**Assigned task 1**
In the global warming post, which energy sources does the excerpt say a complete switch into may not be required to stabilize CO2?
**Assigned task 2**
Do these statements agree with the global warming post? (a) The writer has read Stocks for the Long Run cover to cover. (b) Most estimates put the cost of stabilizing carbon dioxide levels at 5% of GDP. (c) China now emits the most greenhouse emissions. For each, answer yes or no and quote the deciding words.

**Page text**
● ● ● ●

Jeremy Siegel checks in on Global Warming

Though I greatly admire his work in finance (I have read two different editions of Stocks for the Long Run cover to cover, and I return time and again to The Future for Investors), I have been critical of Prof. Jeremy Siegel for his implicit (and sometimes explicit) support of the Republicans in Washington.
The dividend tax cut, which Siegel strongly championed, seemed at times to be the only policy consideration in the professor's line of sight. With the rest of the world crumbling around us, largely thanks to the Republicans in Congress and the neo-con-men and kleptocrats in the Bush Administration, hoping for continued rule by this gang of miserable failures solely for the continuation of a lower tax rate for stock dividends struck me as symptomatic of an acute political tunnel vision.
But this week sees the good prof. stepping up on Global Warming in an article for Yahoo finance, briefly excerpted below.
Clearly we must stabilize the levels of carbon dioxide in the atmosphere. Some suggest that it might cost 5% of GDP to do this, but most estimates are much lower, at 1% of GDP, or below. And actions to stabilize CO2 may not require a complete switch into solar, wind, nuclear, or hydrogen-based energy sources. The emissions from coal, the cheapest, dirtiest, and most abundant fossil fuel, can be harnessed by a process called “sequestration,” where emissions from coal plants are captured and stored underground.
I believe that to encourage such technologies, the U.S. and developing nations must take action. The U.S. now emits the most greenhouse emissions, but China and India will soon overtake us. That means that the U.S. must enact its own greenhouse measures (or renegotiate the Kyoto Accords) and use its clout to persuade China and others to participate.

● ● ● ●

**Available data**
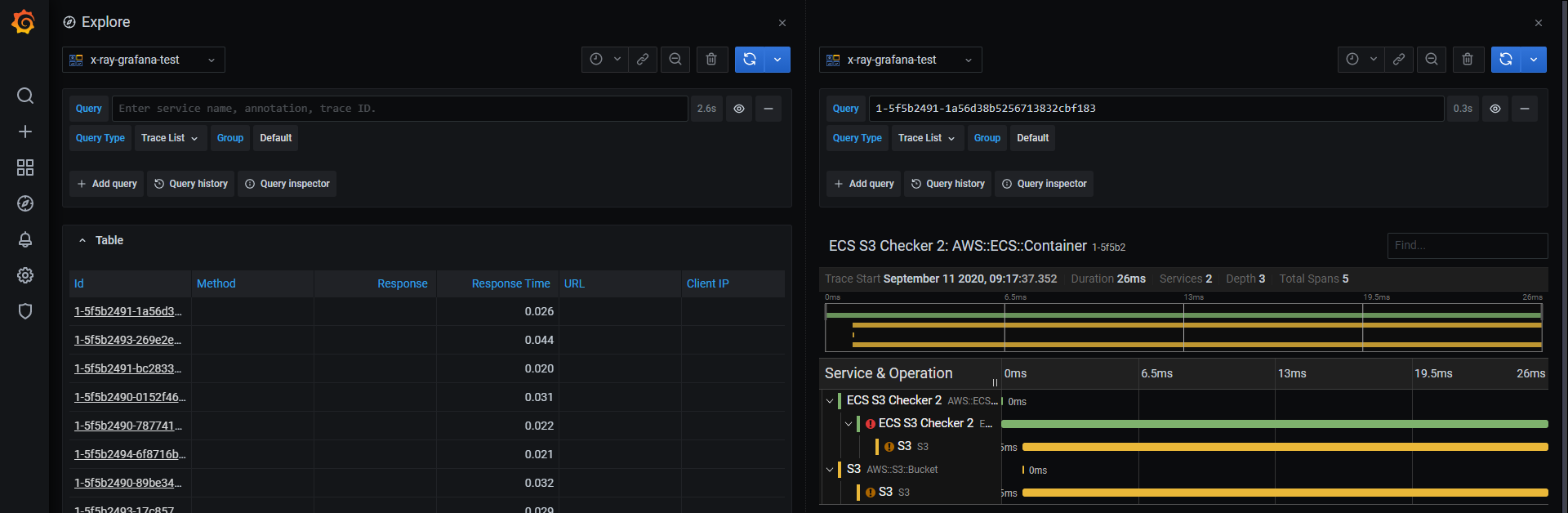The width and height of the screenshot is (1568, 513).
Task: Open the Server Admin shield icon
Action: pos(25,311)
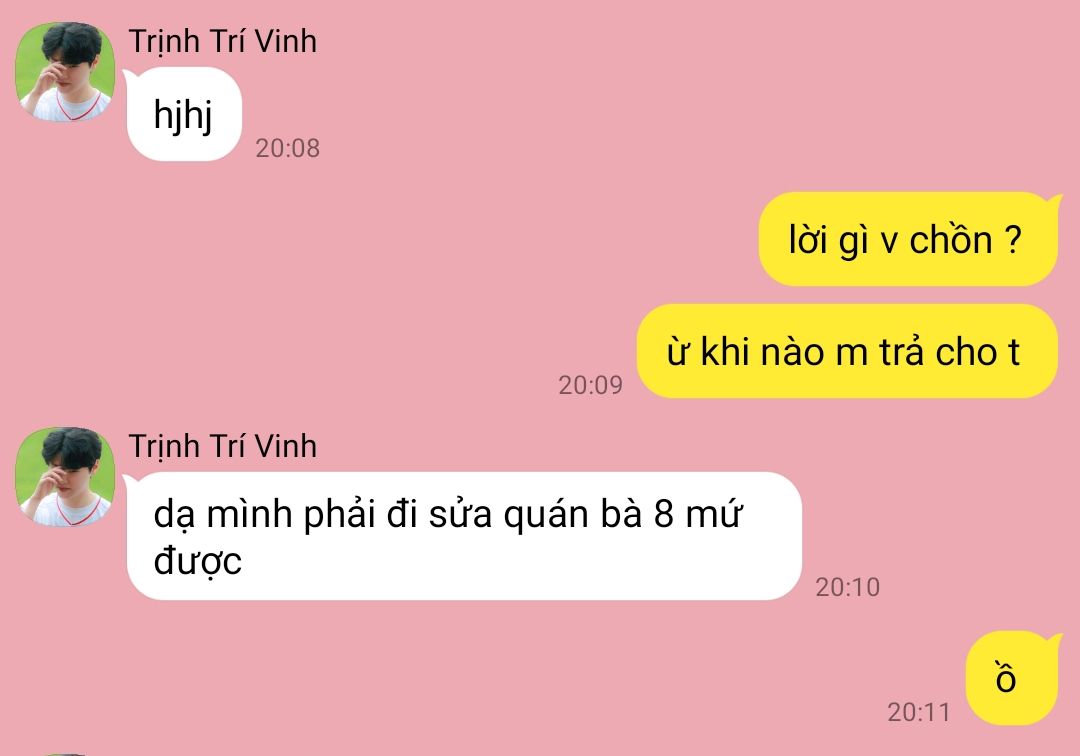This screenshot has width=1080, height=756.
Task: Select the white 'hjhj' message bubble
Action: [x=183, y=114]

● ● ● ●

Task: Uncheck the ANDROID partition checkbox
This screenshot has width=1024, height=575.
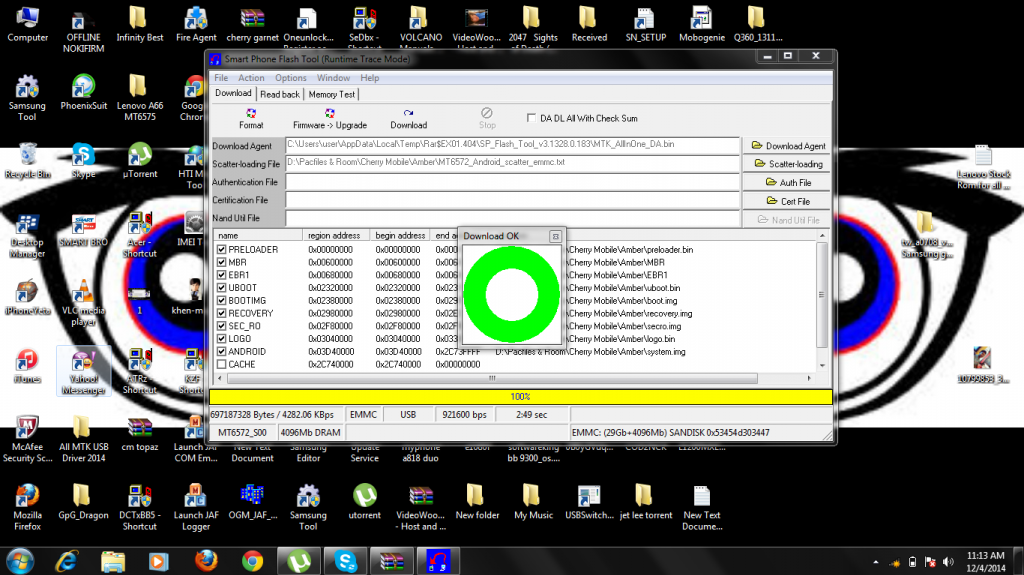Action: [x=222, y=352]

● ● ● ●

**Worked solution 1**
Solar, wind, nuclear, and hydrogen-based energy sources.

**Worked solution 2**
(a) Yes: "I have read two different editions of Stocks for the Long Run cover to cover"
(b) No: "Some suggest that it might cost 5% of GDP to do this, but most estimates are much lower, at 1% of GDP, or below."
(c) No: "The U.S. now emits the most greenhouse emissions, but China and India will soon overtake us."